* Problem statement *
Show each line of the rows below that contains the word "icon". Letter case matters.

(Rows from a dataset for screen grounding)
============

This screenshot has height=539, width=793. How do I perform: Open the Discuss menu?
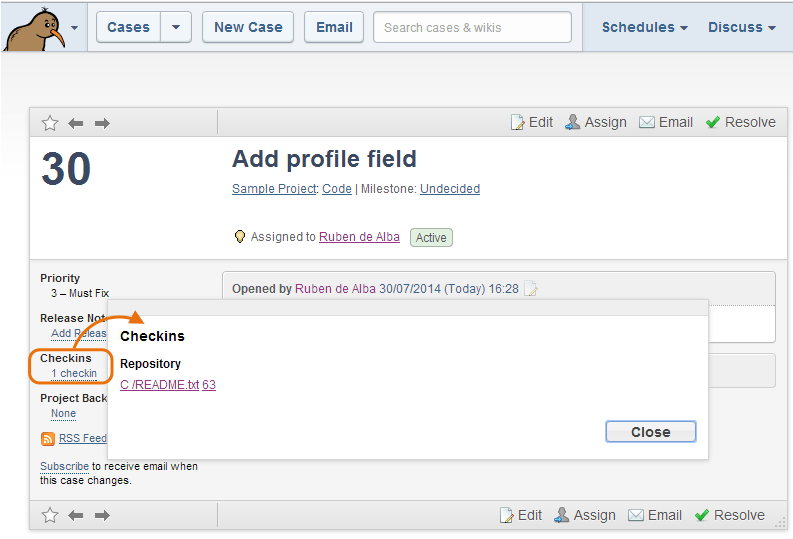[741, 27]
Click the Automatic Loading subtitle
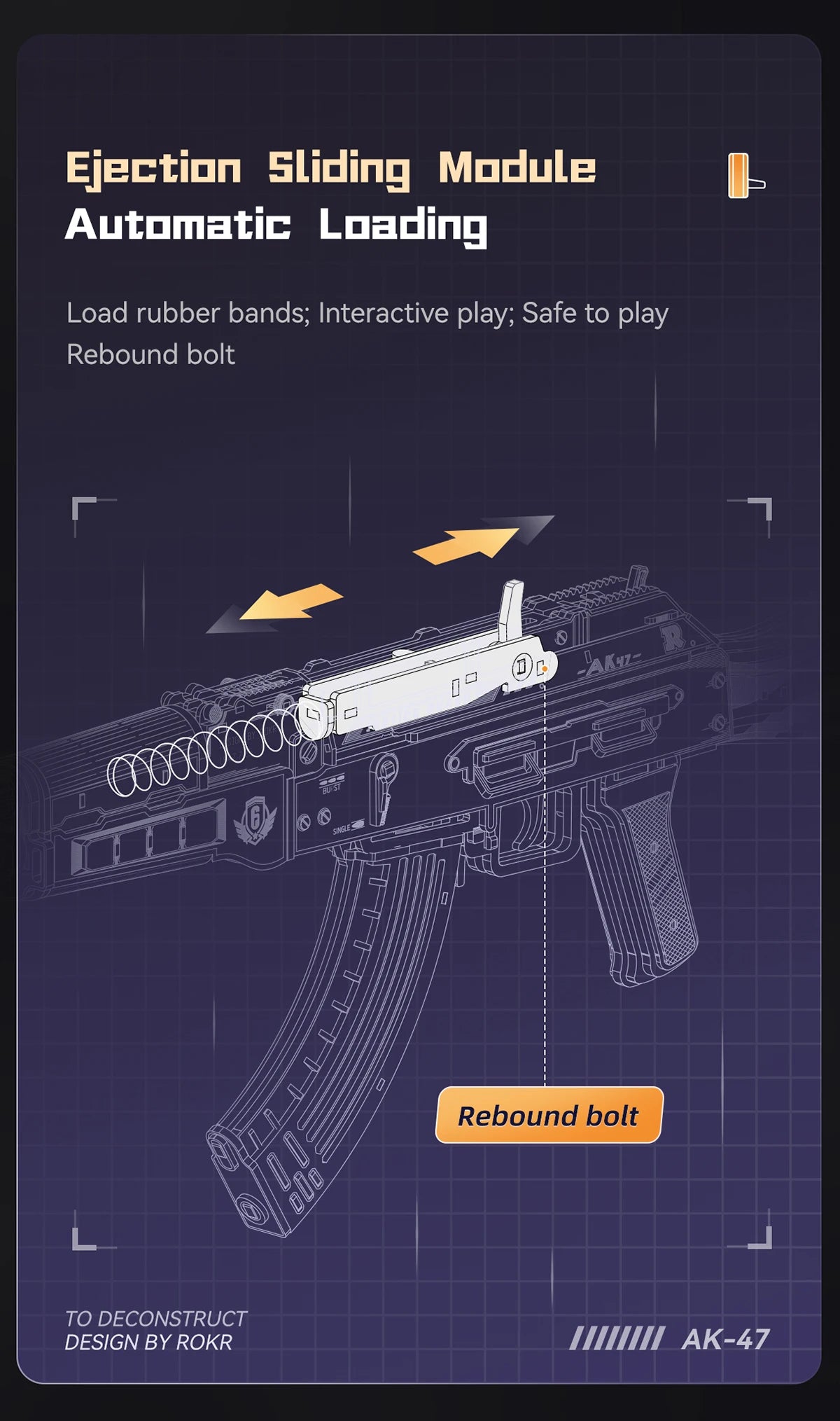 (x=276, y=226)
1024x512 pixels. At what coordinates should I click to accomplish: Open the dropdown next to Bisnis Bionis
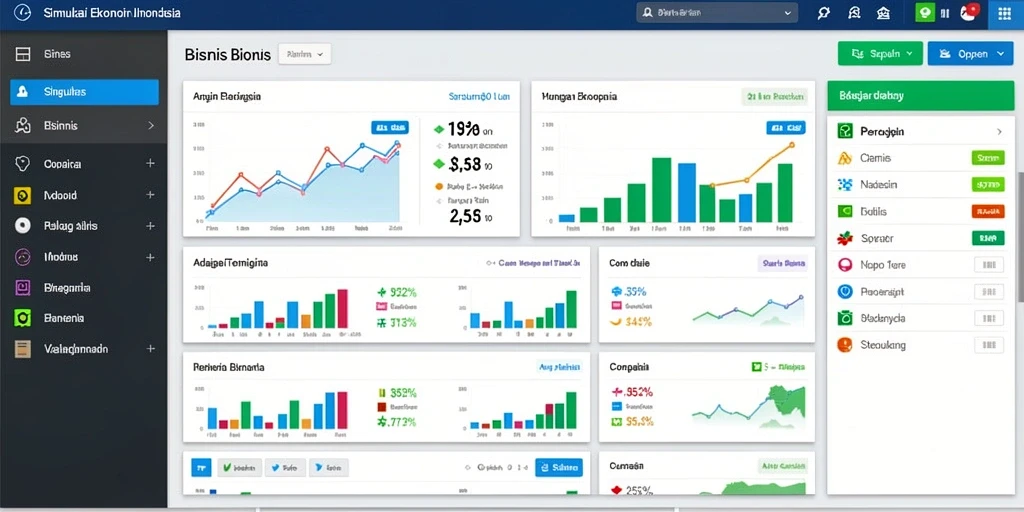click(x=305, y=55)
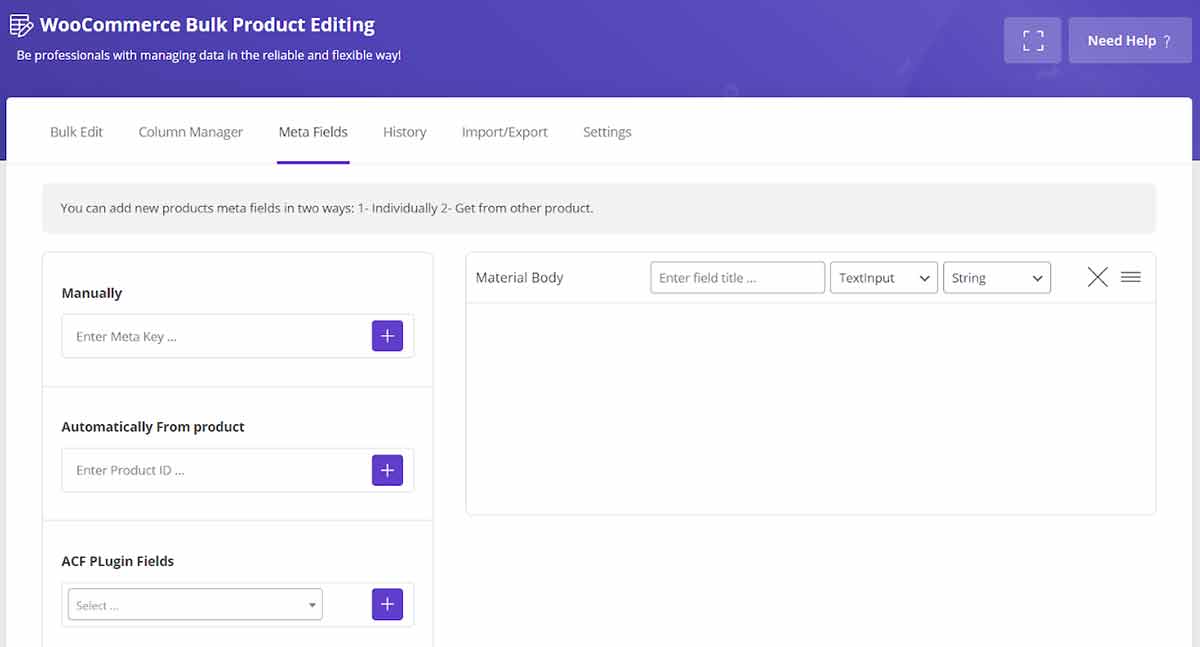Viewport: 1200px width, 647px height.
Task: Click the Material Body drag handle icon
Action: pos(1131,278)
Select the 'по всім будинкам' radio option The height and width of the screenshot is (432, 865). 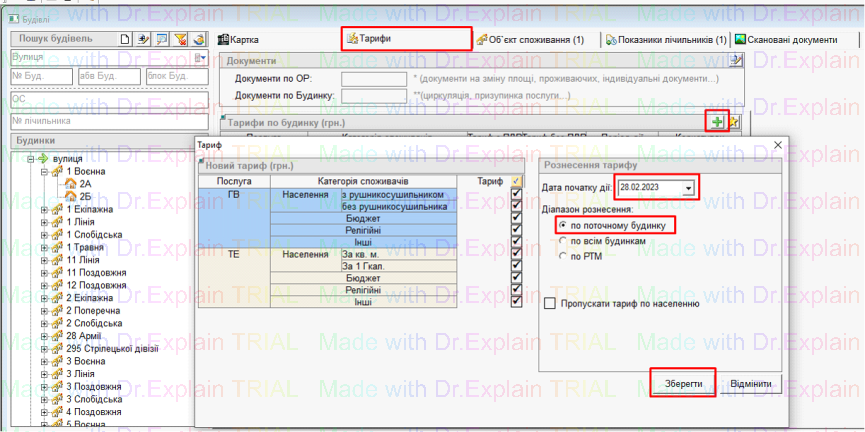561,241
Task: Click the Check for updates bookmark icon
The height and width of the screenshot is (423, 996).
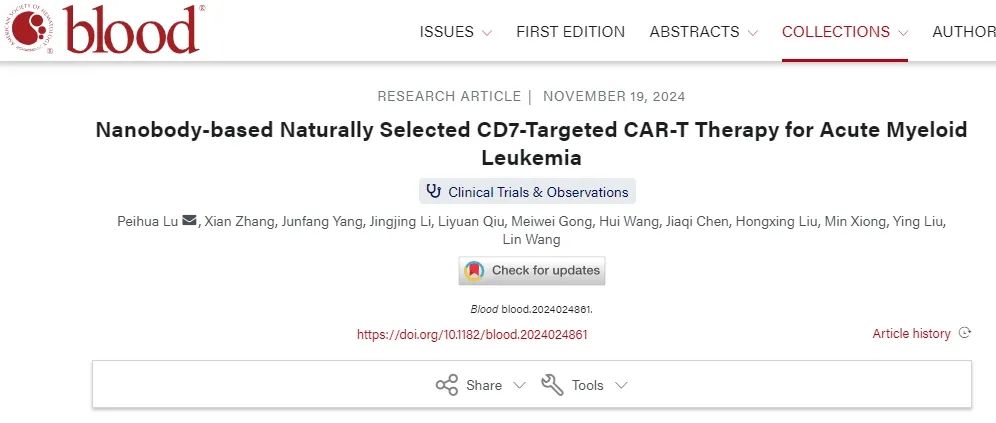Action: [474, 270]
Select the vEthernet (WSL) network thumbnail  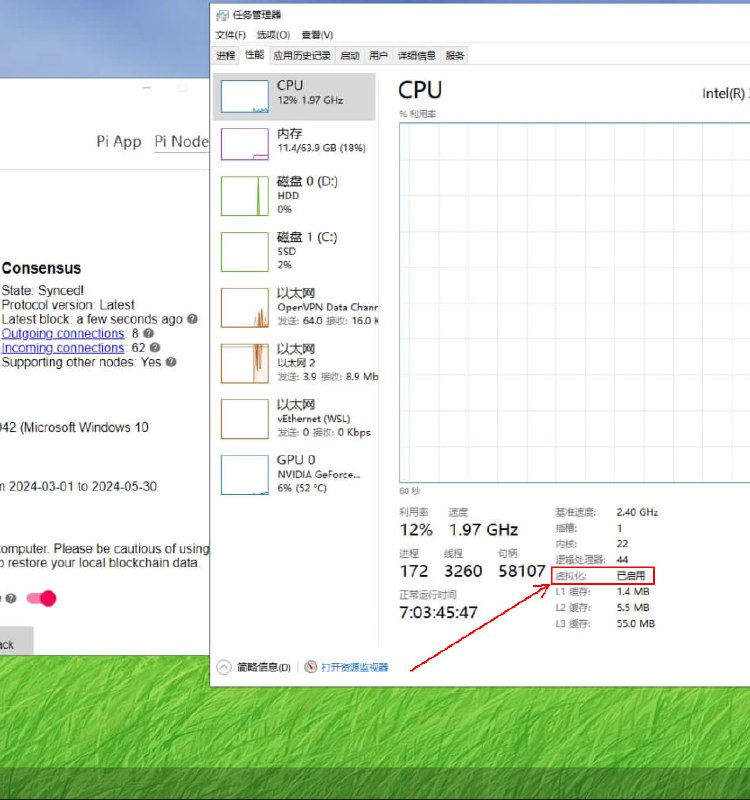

============

* Answer for this exercise *
Task: Click the Material Body drag handle icon
Task: Click the Check for updates bookmark icon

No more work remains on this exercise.